Zirkus Sarrazini

Es ist ja alles nicht so einfach. Die Kollegen und Kolleginnen in der geneigten Leserschaft werden mir stoßseufzend zustimmen (übrigens gibt es für Stoßseufzer auch kaum einen besseren Tag als den heutigen): Kunden, die sich einen Buchtitel, einen Autor oder die Farbe des Umschlags korrekt gemerkt haben, sind selten.* Und natürlich sind immer die doofen Buchhändler schuld (was übrigens sehr unfair ist, denn ein wenig Sachkenntnis und flexibles Denken gehört schon dazu, aus der Kundenanfrage “Guten Tag, ich suche das Buch ‘Der Kampf'” auf diesen Titel zu kommen). Jedenfalls hieß das Buch “Deutschland schafft sich ab” bereits nach wenigen Tagen intern nur noch das “Zirkusbuch”, seit der erste Kunde nach dem “Buch von dem Sarrasini” fragte. Ich habe mich persönlich ja sehr zeitig aus der entstehenden Debatte verabschiedet. Zum einen, weil ich nicht bereit bin, mit jemandem zu diskutieren, der sich seine “Fakten” einfach ausdenkt. Zum anderen, weil die Debatte kaum diese Bezeichnung verdiente. Mir fiel es schwer, in diesem Themenkomplex die Contenance zu wahren, weil es gar zu viel war, worüber ich mich aufregen müsste – was meiner Hausärztin wohl nicht gefallen hätte.
Glücklicherweise gibt es aber Menschen mit stärkeren Nerven. Und so sei auch heute wieder auf ein anderes Blog verwiesen.
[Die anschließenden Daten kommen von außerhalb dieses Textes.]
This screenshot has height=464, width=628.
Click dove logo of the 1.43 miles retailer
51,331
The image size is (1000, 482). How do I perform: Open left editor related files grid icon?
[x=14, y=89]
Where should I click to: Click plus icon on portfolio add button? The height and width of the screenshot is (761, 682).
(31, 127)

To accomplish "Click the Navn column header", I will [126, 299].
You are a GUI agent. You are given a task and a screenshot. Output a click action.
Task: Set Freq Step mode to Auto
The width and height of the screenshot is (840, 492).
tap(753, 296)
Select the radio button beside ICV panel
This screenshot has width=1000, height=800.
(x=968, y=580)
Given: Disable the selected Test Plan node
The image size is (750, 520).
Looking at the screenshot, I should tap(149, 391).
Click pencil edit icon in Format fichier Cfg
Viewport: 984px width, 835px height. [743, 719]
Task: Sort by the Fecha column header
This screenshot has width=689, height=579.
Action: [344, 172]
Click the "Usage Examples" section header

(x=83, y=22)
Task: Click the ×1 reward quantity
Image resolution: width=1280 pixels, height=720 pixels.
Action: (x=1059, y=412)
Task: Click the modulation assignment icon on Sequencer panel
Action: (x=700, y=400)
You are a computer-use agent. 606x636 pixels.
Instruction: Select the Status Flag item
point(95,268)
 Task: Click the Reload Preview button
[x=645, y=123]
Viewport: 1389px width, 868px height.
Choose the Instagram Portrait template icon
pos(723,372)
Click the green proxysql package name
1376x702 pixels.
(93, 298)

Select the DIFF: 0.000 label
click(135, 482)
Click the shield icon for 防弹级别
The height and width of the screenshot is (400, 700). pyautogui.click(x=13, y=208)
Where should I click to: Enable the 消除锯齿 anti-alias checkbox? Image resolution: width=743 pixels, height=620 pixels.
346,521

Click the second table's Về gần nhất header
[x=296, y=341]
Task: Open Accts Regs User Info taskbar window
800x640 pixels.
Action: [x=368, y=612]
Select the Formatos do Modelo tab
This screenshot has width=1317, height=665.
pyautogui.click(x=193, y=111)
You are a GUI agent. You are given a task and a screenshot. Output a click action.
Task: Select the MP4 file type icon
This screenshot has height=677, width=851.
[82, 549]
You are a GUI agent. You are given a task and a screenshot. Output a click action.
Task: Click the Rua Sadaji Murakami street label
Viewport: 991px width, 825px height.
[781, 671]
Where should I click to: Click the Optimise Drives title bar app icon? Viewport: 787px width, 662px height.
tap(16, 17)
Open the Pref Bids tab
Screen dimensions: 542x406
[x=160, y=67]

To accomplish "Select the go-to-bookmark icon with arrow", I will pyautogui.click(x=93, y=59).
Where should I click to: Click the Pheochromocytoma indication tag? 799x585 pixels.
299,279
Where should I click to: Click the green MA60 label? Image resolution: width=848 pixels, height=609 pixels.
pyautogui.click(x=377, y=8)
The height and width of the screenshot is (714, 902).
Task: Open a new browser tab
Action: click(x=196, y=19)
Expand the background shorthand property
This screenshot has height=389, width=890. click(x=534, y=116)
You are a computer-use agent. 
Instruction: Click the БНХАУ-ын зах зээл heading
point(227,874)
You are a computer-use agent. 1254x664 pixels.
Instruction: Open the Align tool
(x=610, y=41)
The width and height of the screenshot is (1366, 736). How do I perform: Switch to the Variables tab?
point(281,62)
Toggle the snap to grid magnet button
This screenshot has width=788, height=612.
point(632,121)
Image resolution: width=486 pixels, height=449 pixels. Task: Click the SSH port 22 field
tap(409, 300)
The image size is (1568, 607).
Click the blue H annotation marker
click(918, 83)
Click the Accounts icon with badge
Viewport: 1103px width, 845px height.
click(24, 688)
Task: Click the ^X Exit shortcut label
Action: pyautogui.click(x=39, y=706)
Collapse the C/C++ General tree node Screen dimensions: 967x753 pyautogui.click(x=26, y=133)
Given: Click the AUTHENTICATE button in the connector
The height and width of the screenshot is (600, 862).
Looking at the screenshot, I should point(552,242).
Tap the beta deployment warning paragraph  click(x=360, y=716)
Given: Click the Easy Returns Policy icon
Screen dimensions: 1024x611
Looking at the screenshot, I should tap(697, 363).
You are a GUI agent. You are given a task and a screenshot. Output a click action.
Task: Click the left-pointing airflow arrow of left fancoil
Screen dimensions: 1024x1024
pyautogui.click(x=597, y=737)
Der zum Bookmarken empfohlene Gregor Keuschnig analysiert sehr genau, sehr tiefgründig und sehr unaufgeregt Sarrazins Machwerk, die anschließende Debatte, warum er eigentlich gelesen wird und überhaupt alles drumherum.

Oder anders: Ein Beitrag, der in meinen Augen unbedingt der maßgebliche Text zum Thema werden sollte.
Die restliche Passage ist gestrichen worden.